In this blog post, I’ll explain how smart anomaly detection can improve intelligent alerting and root cause analysis. Smart anomaly detection is part of the set of AIOps capabilities. You can take advantage of AIOps capabilities by using an observability solution that incorporates artificial intelligence (AI) and machine learning (ML) capabilities.

Intelligent alerts

Microservices come online and get redeployed frequently. This is a good thing, of course, as new capabilities become available to end-users and bugs get fixed. You need to assess the health of these services and use their metrics to define alerting rules.

Updates due to new business insights and the resulting software changes will affect metrics over time.
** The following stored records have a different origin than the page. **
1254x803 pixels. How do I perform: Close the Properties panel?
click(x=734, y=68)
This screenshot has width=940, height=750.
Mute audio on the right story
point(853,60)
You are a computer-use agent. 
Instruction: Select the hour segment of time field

But metrics may also change as the result of external events. These non-technical interventions could be, for example, marketing campaigns, soccer matches, or a change of the weather, any of which could place additional and unexpected demand on a service. Higher than expected demand can easily cross conservative thresholds, generating false alerts and leading to alert fatigue. Therefore, your alerting rules should adapt to a changing world: slow changes to the patterns in metrics are inevitable and are often a result of external events, sudden changes require attention because they indicate something might really be wrong.

When a business metric experiences a sudden change, or if an SLA is in danger of being violated, you need to find out why - quickly. Inevitably, there will be a number of services involved. Each of them will have their golden signals. You look at throughput, latency and error rate. A specialized metric has additional valuable information, over and above the golden signals, based on your deeper understanding of the service.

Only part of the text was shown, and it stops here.